We will wear our "street" clothes, (as opposed to sweats.)
We will wear heavy shoes, Fred, construction boots / Ishmael, Army.
We will talk to one another while dancing.
We will fuck with flow and intentionally interrupt one another and ourselves.
We will use a recorded music score – loud looping of sounds from Kung Fu movies by Mark Allen Larson.
We will stay out of physical contact much of the time.

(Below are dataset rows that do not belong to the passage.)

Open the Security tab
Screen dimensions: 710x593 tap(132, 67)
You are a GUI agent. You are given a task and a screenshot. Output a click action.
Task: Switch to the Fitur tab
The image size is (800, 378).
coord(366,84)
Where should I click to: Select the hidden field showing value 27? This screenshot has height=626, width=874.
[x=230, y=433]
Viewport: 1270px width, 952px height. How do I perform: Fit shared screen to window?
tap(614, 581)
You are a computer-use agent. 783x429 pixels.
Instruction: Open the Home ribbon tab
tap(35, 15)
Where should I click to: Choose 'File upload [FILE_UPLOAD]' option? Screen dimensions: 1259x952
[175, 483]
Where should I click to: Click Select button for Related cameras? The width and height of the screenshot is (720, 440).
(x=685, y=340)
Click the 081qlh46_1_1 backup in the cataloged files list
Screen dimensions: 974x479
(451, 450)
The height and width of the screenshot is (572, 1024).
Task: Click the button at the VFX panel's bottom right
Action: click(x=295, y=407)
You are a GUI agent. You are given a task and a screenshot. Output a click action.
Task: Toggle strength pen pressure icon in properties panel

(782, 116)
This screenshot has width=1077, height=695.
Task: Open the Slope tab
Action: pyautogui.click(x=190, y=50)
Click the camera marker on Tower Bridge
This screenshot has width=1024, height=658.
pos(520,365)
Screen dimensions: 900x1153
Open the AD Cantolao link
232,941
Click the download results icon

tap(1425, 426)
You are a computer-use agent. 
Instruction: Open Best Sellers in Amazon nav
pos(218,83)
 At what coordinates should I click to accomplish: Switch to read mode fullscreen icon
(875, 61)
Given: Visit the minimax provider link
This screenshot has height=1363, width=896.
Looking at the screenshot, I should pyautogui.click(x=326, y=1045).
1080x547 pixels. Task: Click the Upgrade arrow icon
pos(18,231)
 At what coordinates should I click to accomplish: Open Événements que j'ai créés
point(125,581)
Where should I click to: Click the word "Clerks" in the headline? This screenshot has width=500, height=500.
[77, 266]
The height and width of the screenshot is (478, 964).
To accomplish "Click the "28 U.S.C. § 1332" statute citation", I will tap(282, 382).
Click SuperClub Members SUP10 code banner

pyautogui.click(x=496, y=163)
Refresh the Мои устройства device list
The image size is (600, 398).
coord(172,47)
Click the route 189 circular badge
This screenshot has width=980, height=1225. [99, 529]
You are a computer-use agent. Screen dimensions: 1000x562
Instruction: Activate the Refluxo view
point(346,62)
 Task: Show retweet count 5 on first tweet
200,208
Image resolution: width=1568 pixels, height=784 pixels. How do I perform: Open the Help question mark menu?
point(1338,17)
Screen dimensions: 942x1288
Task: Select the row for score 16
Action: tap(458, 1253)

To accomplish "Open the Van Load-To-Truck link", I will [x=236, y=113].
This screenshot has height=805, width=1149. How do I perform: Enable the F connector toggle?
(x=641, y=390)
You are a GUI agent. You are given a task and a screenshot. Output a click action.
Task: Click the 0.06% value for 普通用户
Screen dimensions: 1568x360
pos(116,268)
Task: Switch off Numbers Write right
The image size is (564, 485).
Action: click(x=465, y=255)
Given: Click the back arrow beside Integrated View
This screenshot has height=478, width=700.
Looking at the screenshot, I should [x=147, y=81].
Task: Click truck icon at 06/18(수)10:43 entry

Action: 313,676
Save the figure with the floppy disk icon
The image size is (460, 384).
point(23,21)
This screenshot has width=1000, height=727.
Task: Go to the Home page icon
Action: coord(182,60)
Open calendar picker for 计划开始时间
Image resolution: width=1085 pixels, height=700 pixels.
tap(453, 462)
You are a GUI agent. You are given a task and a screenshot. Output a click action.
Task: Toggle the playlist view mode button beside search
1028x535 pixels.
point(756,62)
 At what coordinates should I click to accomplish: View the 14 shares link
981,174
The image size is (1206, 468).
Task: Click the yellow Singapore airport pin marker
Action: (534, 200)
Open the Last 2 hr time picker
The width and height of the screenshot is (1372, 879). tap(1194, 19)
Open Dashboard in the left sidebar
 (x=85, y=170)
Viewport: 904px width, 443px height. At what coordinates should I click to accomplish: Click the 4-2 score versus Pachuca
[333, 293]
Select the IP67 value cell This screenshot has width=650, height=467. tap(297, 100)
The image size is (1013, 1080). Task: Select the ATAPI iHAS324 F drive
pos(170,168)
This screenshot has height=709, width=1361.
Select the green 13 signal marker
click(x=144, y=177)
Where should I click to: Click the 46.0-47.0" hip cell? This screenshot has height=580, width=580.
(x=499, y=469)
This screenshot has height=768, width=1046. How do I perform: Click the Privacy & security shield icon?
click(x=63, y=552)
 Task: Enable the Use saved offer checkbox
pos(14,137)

Ishmael Houston-Jones and Fred Holland, *Oo-Ga-La Dance* (1983); video by Cathy Weis
IHJ and FH dance their counter-hegemonic dance in front of the cameras of Cathy Weis, and the eyes of what is starting to become a larger and larger Contact Improvisation. One of the founders of the form, Steve Paxton, writes Houston Jones a post-card, noting they "made a new thing appear—a maze of images woven effortlessly, evoked from air, earth&fire, carried on a fluid lighter than water. Real rich. I was much moved. The music's integrity & integration was deeply satisfying. Love, Steve"
In 2016, IHJ revisited his Wrong Contact Manifesto and annotated it:
We are Black
(The earliest iteration of Contact Improvisation was Magnesium, a dance performance created by Steve Paxton, first done at Oberlin College in 1972. Contact Improvisation remained in 1983 and remains still a dance form done largely by people who are liberal arts educated and are not Black.)
We will wear street clothes
(Contactors most often wore baggy, soft sweats with little attention paid to style.)
We will wear heavy boots
(Contact was always performed in bare feet and Fred and I were very punk rock; I wore combat boots and Fred wore construction worker boots. We used to be chastised for wearing boots at contact jams.)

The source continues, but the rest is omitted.